Sorgen gehören also dazu und man sollte sie immer erst nehmen,– solange sie nicht zu kleinlich werden. Man muss sich beispielsweise nicht um jedes kleine Fettnäpfchen sorgen, in das man treten könnte. Der Blick auf andere, zum Beispiel auf Menschen in der Ukraine, kann dann bisweilen ein hilfreiches Mittel der Selbstdistanzierung sein.
Viele von uns beschäftigen aktuell steigende Preise, die Gaskrise, Angst vor einem Krieg. Dabei handelt es sich eher um leise nagende Ängste. Hätten Sie einen Tipp, wie man mit diesen am besten umgeht?
Durch Kontrolle und Gemeinschaftsbildung.
Über ein Ereignis, das noch nicht eingetreten ist , übe ich durch Planung Kontrolle aus. Zum Beispiel kann ich mir folgende Fragen stellen: Was tue ich, wenn die Preise weiter steigen? Welche Ressourcen habe ich, welche kann ich wie umverteilen? Muss ich den ganzen Winter auf der Nordhalbkugel verbringen? Was mache ich, wie bringe ich mich und die meinen in Sicherheit, wenn der Ukrainekrieg weiter eskaliert?
Wenn ich all das nicht allein für mich, sondern zusammen mit anderen plane, entsteht eine Gemeinschaft. Und erlebt diese Gemeinschaft sich als solidarisch handelnde, wird Angst gebunden und reduziert. Die Gruppe sollte dabei möglichst nicht zu groß und überschaubar sein, wie es Freundeskreise oder die Familien sind.
Wieso sollte die Gruppe klein und überschaubar sein?
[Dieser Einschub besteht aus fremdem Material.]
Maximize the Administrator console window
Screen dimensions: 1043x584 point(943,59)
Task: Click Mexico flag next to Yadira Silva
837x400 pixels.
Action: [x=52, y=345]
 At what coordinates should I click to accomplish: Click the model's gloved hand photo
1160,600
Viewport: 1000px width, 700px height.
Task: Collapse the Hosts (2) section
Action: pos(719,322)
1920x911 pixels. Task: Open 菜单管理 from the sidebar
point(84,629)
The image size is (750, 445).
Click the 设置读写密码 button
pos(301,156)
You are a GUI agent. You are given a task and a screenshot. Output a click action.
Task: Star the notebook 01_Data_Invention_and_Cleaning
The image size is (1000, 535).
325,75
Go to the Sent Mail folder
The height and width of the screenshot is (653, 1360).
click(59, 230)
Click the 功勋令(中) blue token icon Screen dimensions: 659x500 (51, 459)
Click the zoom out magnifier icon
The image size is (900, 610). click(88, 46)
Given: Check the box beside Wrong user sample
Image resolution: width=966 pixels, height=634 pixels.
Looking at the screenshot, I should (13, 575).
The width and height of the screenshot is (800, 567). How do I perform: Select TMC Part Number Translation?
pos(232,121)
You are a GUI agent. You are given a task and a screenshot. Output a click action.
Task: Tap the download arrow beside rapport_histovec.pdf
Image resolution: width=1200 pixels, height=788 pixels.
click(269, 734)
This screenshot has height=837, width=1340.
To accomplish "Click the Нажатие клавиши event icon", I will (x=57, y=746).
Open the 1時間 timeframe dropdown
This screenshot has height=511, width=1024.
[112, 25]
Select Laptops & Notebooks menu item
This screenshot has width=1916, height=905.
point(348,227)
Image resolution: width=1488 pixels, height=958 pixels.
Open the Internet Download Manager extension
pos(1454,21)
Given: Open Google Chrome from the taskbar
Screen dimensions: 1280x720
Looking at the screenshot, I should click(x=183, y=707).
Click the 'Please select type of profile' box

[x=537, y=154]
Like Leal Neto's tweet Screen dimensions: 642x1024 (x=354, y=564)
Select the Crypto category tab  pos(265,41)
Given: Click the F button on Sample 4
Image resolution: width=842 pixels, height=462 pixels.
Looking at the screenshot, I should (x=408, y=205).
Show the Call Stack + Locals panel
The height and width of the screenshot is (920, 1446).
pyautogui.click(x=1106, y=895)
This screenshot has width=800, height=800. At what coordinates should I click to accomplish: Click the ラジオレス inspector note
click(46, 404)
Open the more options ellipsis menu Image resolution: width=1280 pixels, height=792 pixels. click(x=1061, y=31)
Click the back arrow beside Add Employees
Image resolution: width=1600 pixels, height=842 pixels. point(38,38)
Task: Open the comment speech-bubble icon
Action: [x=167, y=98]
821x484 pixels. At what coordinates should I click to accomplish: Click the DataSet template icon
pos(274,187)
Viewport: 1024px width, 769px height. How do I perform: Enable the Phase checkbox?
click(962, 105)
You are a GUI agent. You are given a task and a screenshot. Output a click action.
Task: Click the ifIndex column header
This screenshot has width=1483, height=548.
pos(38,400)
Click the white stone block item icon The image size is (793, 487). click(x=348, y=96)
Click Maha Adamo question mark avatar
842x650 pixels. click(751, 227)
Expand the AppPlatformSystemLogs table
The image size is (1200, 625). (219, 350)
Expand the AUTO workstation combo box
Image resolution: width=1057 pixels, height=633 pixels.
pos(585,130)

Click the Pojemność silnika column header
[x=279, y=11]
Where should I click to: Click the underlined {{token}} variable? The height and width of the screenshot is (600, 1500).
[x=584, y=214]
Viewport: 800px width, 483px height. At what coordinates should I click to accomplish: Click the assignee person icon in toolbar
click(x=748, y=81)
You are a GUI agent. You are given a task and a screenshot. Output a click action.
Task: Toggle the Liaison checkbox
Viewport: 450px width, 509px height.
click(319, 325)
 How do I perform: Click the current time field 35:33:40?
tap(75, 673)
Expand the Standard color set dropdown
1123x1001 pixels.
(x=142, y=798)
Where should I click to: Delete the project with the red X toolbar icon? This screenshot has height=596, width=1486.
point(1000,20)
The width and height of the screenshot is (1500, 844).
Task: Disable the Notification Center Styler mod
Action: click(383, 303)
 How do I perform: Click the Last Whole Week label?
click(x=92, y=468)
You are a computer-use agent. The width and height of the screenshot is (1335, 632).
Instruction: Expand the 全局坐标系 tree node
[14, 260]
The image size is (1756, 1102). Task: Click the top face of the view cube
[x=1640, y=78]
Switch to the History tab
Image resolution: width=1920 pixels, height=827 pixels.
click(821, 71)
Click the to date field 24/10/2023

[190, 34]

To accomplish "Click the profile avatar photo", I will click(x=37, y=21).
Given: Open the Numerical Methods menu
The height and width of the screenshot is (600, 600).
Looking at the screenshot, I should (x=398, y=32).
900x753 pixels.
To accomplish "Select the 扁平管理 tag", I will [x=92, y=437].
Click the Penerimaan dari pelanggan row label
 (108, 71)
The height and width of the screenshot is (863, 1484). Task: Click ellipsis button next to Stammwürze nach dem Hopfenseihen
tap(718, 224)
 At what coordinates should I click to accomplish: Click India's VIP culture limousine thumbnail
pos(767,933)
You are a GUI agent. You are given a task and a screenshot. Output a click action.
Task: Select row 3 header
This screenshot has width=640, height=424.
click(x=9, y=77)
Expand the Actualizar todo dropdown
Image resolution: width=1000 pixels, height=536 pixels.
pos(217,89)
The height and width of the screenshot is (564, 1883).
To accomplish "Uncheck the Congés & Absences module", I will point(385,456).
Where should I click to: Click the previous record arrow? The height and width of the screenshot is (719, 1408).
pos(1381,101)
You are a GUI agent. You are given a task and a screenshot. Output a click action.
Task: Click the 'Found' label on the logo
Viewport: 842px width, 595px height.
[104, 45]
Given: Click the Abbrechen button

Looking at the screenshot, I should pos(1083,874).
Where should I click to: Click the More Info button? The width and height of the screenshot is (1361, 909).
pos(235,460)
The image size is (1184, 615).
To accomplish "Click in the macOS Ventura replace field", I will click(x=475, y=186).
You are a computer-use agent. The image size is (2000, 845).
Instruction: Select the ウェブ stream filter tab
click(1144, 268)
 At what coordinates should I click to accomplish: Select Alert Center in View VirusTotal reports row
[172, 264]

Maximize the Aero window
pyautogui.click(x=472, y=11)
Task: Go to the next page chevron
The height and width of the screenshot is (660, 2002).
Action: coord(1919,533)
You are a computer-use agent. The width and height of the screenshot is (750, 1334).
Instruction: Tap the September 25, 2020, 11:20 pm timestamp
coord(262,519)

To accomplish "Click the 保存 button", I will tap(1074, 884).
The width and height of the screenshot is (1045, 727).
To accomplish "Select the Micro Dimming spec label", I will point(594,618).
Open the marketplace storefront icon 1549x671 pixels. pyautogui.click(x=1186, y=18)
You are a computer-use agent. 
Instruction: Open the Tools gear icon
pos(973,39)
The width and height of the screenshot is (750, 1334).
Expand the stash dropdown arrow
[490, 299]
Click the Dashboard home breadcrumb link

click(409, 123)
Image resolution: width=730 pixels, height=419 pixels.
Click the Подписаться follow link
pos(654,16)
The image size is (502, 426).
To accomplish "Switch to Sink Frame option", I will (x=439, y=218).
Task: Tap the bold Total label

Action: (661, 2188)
Wird die Gruppe zur Masse, reduziert sich ihre Fähigkeit wieder, Angst zu binden und zu reduzieren. Das ist auch ein Grund, warum sich Politik, die es mit Massen zu tun hat, so schwer damit tut, Ängste zu reduzieren.
Kann zu viel Sorge auch schaden?
Unsere öffentliche Kommunikation ist zu sehr auf Sorge und Probleme fokussiert. Hier funktionieren Gesellschaften ähnlich wie Paarbeziehungen: Wenn es nur noch um Sorge geht, fehlt die Utopie. Dann ist man nur auf das Negative fokussiert und kommt dadurch keinen Schritt weiter.
Heißt das, die Medien oder Privatpersonen sollten sich mehr auf das Positive konzentrieren?
Nein, aber auf das, was wir schaffen wollen. Auch Gesellschaften brauchen – nicht ausschließlich, aber auch – Visionen für die Zukunft, sonst brechen sie zusammen.